At home, his wife is the President of his household and he rarely fades into the background there, raising his kids Louis (Oyelowo) and Charles (Kelly). Louis would go off to Fisk University in Tennessee despite his father’s vehement objections (he didn’t move his family away from the South just to see his son go right back into the lion’s den) and his mother’s desire to have him closer to home. There he becomes politicized and becomes a zealous member of the civil rights movement, enduring arrests and beatings. This becomes a wedge between him and Cecil, his father disapproving of his activities while for Louis’ part he is disdainful of his father’s profession, thinking him a subservient Uncle Tom to the white Master, a symbol for his people’s submission and oppression. Both men are wrong, but it will take a tragedy for them to even consider seeing the other’s point of view.

The movie is loosely (and I mean loosely) based on the life of Eugene Allen, who was an African-American butler in the White House from 1948-1996. While there were some similarities of events (for example, Nancy Reagan really did invite the real Eugene Allen to a State dinner but it was on the occasion of his retirement, not the cause of it as it is depicted here), there are a lot of liberties taken with his life story – for example, he had only one son, not two and that  son was not as involved in the Civil Rights movement as Charles is although to be fair, NOBODY was as involved in the movement as he was – Charles is depicted here as being a Freedom Rider, in the inner circle of Martin Luther King (and present at his assassination), a member of the Black Panther party and eventually an activist against Apartheid.

Daniels, who broke out a few years ago with Precious is one of a group of outstanding African-American directors who have begun to build some pretty impressive movies in the last few years. This is his most ambitious work and it has been rewarded with being a breakout hit,. I wouldn’t be surprised if this gets some award consideration, particularly for Winfrey who is absolutely outstanding here.

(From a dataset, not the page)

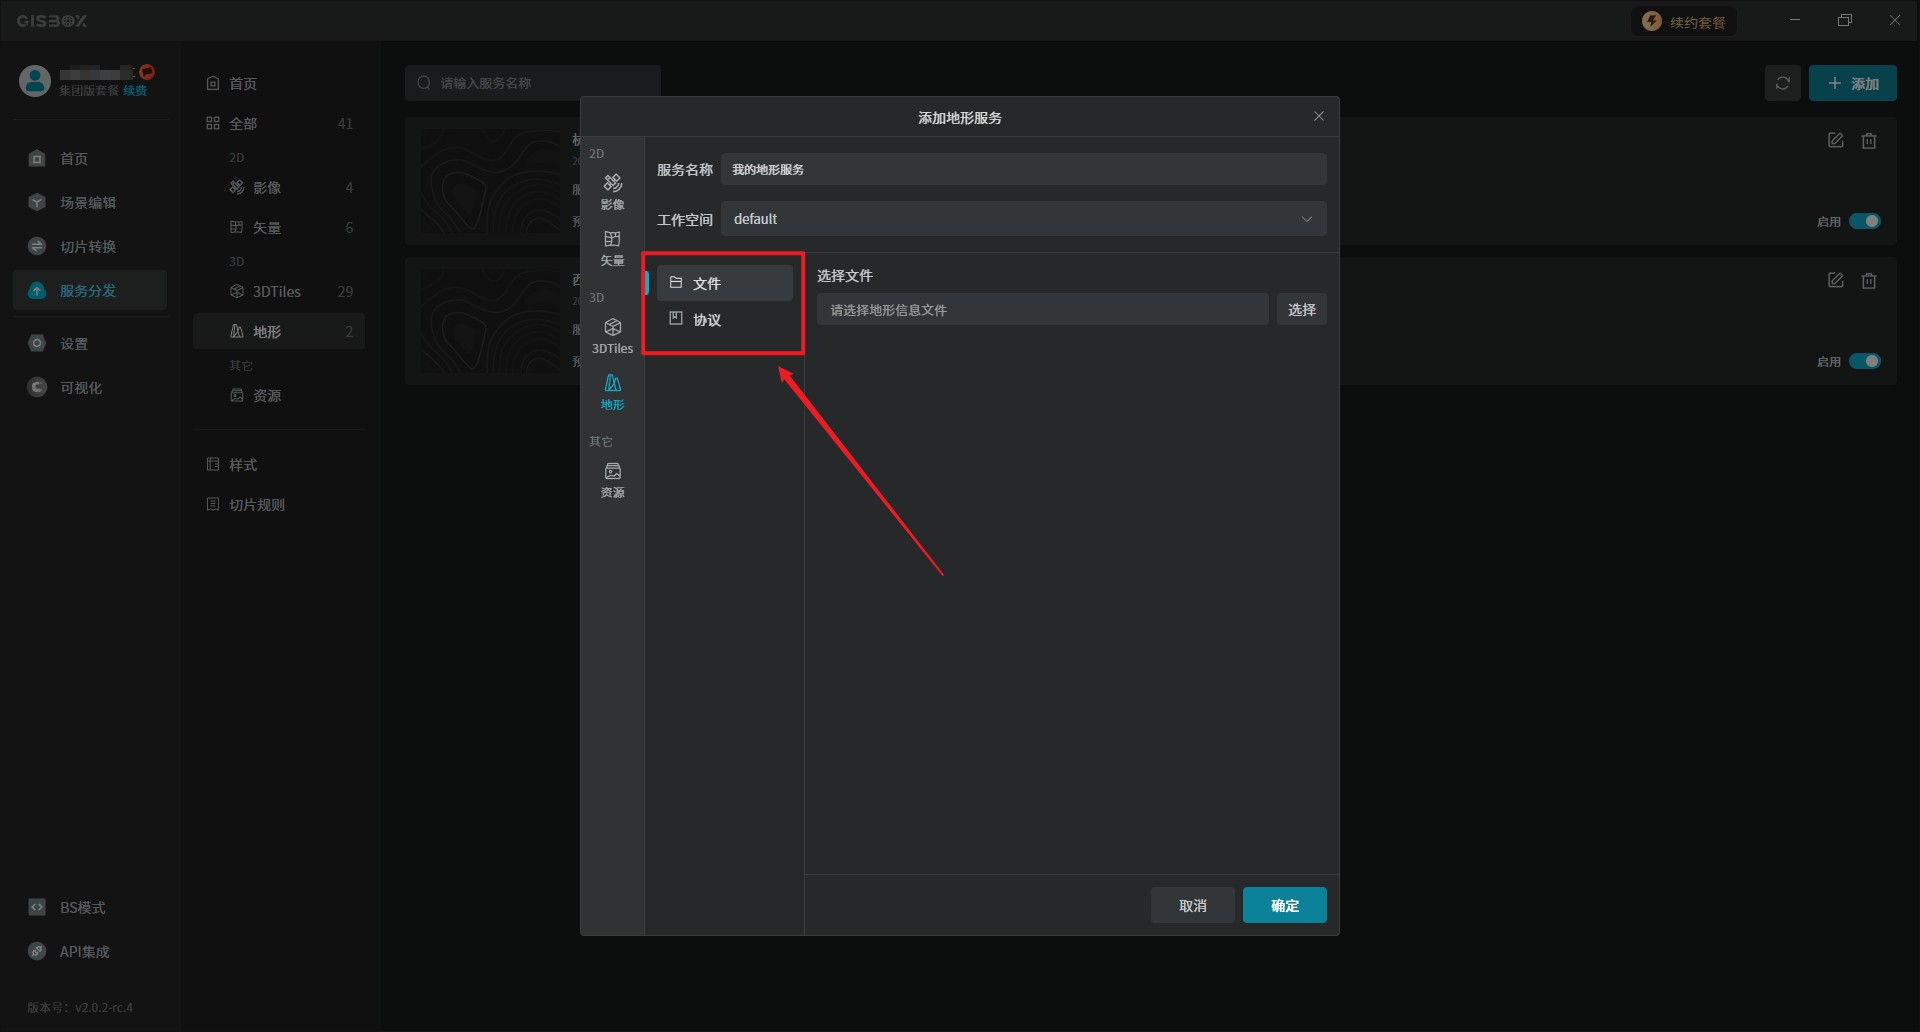Select the 资源 resource icon in dialog
The width and height of the screenshot is (1920, 1032).
pos(612,479)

Yeah, there were times I realized I was watching OPRAH but that was mostly early on and as the movie continues, the audience becomes lost in her performance, watching her chain-smoke her way through the most growth of any character in the movie, showing some all-too-human frailties while maintaining her strength and dignity in the face of increasing loneliness, getting all dressed up and dancing alone to songs on TV variety shows while her husband works, another weekend night alone. It’s quite moving and indicative of how powerful an actress Winfrey is. Her talk show, television network and financial empire have kept her away from acting for the most part but had she continued after her stellar work in The Color Purple she might just have a couple of Oscars on her mantle by now.

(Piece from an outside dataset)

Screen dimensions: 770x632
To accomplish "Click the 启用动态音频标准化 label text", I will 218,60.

While the actors playing the Presidents are eclectic choices for the roles, they at least do them capably and if they don’t necessarily capture the personality of the men they play, they at least capture the dignity and the strength of the office.

There is a bit of Forrest Gump here with Cecil and Louis being thrust into historical events – Cecil as an onlooker and Louis as a participant, further illustrating the gulf between the men. Whitaker is an Oscar winner and has a thankless role; Cecil’s whole existence revolves around him being invisible and it’s hard to make an invisible man interesting. In that sense, Winfrey and Oyelowo carry the movie. The latter turns in a performance that serves notice that he is a force to be reckoned with. I foresee some major roles coming his way.

If there’s a criticism I have for the movie, it’s that it can be overly melodramatic. While there are those who say it trivializes the civil rights movement as an essential side show to the American Presidency and to Cecil’s family drama, I think the scenes depicting the lunch counter sit-in in Nashville and its ensuing violence to the police turning fire hoses and dogs on the marchers from Selma are powerful and moving.

Personally, I wouldn’t have minded the script sticking closer to the real Eugene Allen’s life – it must have been fascinating. Perhaps someday there is a documentary to be made of it, although I suspect it never will be – the butlers would tend to see a more private side of the President than perhaps they might be willing to show to posterity. However, this is indeed a solid movie, generally well-acted if a bit maudlin in places but the power of the history behind the histrionics more than makes up for it.

REASONS TO GO: A visceral reminder of the hardships undergone by African-Americans and civil rights activists in particular. Amazing performances all around.

REASONS TO STAY: Overly melodramatic. Based on a real person but very loosely which the film should at least mention.

FAMILY VALUES:  There is a goodly amount of violence and some images that are graphic. There’s also some sexuality and a fair amount of foul language.

TRIVIAL PURSUIT: Producer Laura Ziskin’s last film before passing away of breast cancer.

CRITICAL MASS: As of 9/9/13: Rotten Tomatoes: 72% positive reviews. Metacritic: 66/100

COMPARISON SHOPPING: Mississippi Burning

FINAL RATING: 8/10

NEXT: True Legend

5 Days of War


5 Days of War

Another New York City marathon gets underway!

(2011) War (Anchor Bay) Rupert Friend, Emmanuelle Chriqui, Heather Graham, Jonathan Schaech, Andy Garcia, Val Kilmer, Richard Coyle, Rade Serbedzija, Dean Cain, Ken Cranham, Mikko Nousiainen, Mikheil Gomiashvili, Antje Traue. Directed by Renny Harlin

 

There is nothing good or noble about war. Men have waxed poetic about war and its virtues, but the truth of war is that it is savage and horrible, appealing only to the base instincts of men in reality – the need to take by force that which isn’t given freely. There is nothing noble about war.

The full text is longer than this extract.